**MATERIAL SUPPLIED:**
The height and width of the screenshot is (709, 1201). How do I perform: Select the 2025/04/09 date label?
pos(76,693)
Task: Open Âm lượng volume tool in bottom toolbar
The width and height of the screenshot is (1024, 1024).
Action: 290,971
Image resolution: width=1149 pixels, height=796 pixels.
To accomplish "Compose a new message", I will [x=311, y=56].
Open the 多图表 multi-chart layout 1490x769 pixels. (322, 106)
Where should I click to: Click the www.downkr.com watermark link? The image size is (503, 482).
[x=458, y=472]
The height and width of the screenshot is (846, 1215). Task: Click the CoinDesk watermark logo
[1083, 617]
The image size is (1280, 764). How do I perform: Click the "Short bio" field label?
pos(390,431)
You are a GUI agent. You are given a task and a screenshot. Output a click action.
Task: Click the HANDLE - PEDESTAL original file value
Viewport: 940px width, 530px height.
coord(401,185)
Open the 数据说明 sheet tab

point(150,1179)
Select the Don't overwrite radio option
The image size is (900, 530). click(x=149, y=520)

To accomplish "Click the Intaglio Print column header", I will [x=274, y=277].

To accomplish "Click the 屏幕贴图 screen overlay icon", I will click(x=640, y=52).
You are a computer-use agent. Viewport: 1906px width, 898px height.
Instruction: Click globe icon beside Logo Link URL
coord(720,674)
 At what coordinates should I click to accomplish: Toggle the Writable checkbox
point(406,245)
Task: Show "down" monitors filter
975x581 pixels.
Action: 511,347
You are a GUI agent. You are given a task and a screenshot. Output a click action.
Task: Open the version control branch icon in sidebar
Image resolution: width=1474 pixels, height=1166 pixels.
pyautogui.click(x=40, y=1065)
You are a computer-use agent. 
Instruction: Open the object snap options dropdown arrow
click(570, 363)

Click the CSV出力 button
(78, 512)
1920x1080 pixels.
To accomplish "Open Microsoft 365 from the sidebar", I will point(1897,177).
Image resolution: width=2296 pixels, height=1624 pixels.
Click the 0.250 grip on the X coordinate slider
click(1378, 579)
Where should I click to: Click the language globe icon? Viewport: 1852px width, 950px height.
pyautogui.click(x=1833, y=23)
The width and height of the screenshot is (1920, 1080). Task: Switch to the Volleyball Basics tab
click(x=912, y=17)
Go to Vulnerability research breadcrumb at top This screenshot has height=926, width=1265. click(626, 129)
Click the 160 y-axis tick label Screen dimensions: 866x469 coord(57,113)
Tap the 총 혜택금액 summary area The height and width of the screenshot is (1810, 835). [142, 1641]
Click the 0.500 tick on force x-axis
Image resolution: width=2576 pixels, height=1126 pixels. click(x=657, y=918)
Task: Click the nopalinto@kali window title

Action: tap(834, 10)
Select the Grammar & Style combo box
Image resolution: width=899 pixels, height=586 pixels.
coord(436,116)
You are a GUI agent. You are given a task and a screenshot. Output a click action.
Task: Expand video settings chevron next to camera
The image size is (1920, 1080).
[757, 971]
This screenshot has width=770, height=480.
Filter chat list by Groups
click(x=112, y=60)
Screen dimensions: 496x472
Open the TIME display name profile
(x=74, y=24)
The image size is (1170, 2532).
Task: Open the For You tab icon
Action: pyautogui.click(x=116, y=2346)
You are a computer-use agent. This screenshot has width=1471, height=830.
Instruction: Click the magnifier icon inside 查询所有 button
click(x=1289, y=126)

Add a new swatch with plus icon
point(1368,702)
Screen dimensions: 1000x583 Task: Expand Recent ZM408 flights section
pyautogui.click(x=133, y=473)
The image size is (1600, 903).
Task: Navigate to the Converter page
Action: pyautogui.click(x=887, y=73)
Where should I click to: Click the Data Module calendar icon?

**WHAT IS EXPECTED:** Copy all of the data above line for line, without changing a single character.

**PROBLEM SOLUTION:**
The height and width of the screenshot is (709, 1201). How do I perform: Select the 2025/04/09 date label?
pos(76,693)
Task: Open Âm lượng volume tool in bottom toolbar
The width and height of the screenshot is (1024, 1024).
Action: 290,971
Image resolution: width=1149 pixels, height=796 pixels.
To accomplish "Compose a new message", I will [x=311, y=56].
Open the 多图表 multi-chart layout 1490x769 pixels. (322, 106)
Where should I click to: Click the www.downkr.com watermark link? The image size is (503, 482).
[x=458, y=472]
The height and width of the screenshot is (846, 1215). Task: Click the CoinDesk watermark logo
[1083, 617]
The image size is (1280, 764). How do I perform: Click the "Short bio" field label?
pos(390,431)
You are a GUI agent. You are given a task and a screenshot. Output a click action.
Task: Click the HANDLE - PEDESTAL original file value
Viewport: 940px width, 530px height.
coord(401,185)
Open the 数据说明 sheet tab

point(150,1179)
Select the Don't overwrite radio option
The image size is (900, 530). click(x=149, y=520)

To accomplish "Click the Intaglio Print column header", I will [x=274, y=277].

To accomplish "Click the 屏幕贴图 screen overlay icon", I will click(x=640, y=52).
You are a computer-use agent. Viewport: 1906px width, 898px height.
Instruction: Click globe icon beside Logo Link URL
coord(720,674)
 At what coordinates should I click to accomplish: Toggle the Writable checkbox
point(406,245)
Task: Show "down" monitors filter
975x581 pixels.
Action: 511,347
You are a GUI agent. You are given a task and a screenshot. Output a click action.
Task: Open the version control branch icon in sidebar
Image resolution: width=1474 pixels, height=1166 pixels.
pyautogui.click(x=40, y=1065)
You are a computer-use agent. 
Instruction: Open the object snap options dropdown arrow
click(570, 363)

Click the CSV出力 button
(78, 512)
1920x1080 pixels.
To accomplish "Open Microsoft 365 from the sidebar", I will point(1897,177).
Image resolution: width=2296 pixels, height=1624 pixels.
Click the 0.250 grip on the X coordinate slider
click(1378, 579)
Where should I click to: Click the language globe icon? Viewport: 1852px width, 950px height.
pyautogui.click(x=1833, y=23)
The width and height of the screenshot is (1920, 1080). Task: Switch to the Volleyball Basics tab
click(x=912, y=17)
Go to Vulnerability research breadcrumb at top This screenshot has height=926, width=1265. click(626, 129)
Click the 160 y-axis tick label Screen dimensions: 866x469 coord(57,113)
Tap the 총 혜택금액 summary area The height and width of the screenshot is (1810, 835). [142, 1641]
Click the 0.500 tick on force x-axis
Image resolution: width=2576 pixels, height=1126 pixels. click(x=657, y=918)
Task: Click the nopalinto@kali window title

Action: tap(834, 10)
Select the Grammar & Style combo box
Image resolution: width=899 pixels, height=586 pixels.
coord(436,116)
You are a GUI agent. You are given a task and a screenshot. Output a click action.
Task: Expand video settings chevron next to camera
The image size is (1920, 1080).
[757, 971]
This screenshot has width=770, height=480.
Filter chat list by Groups
click(x=112, y=60)
Screen dimensions: 496x472
Open the TIME display name profile
(x=74, y=24)
The image size is (1170, 2532).
Task: Open the For You tab icon
Action: pyautogui.click(x=116, y=2346)
You are a computer-use agent. This screenshot has width=1471, height=830.
Instruction: Click the magnifier icon inside 查询所有 button
click(x=1289, y=126)

Add a new swatch with plus icon
point(1368,702)
Screen dimensions: 1000x583 Task: Expand Recent ZM408 flights section
pyautogui.click(x=133, y=473)
The image size is (1600, 903).
Task: Navigate to the Converter page
Action: pyautogui.click(x=887, y=73)
Where should I click to: Click the Data Module calendar icon?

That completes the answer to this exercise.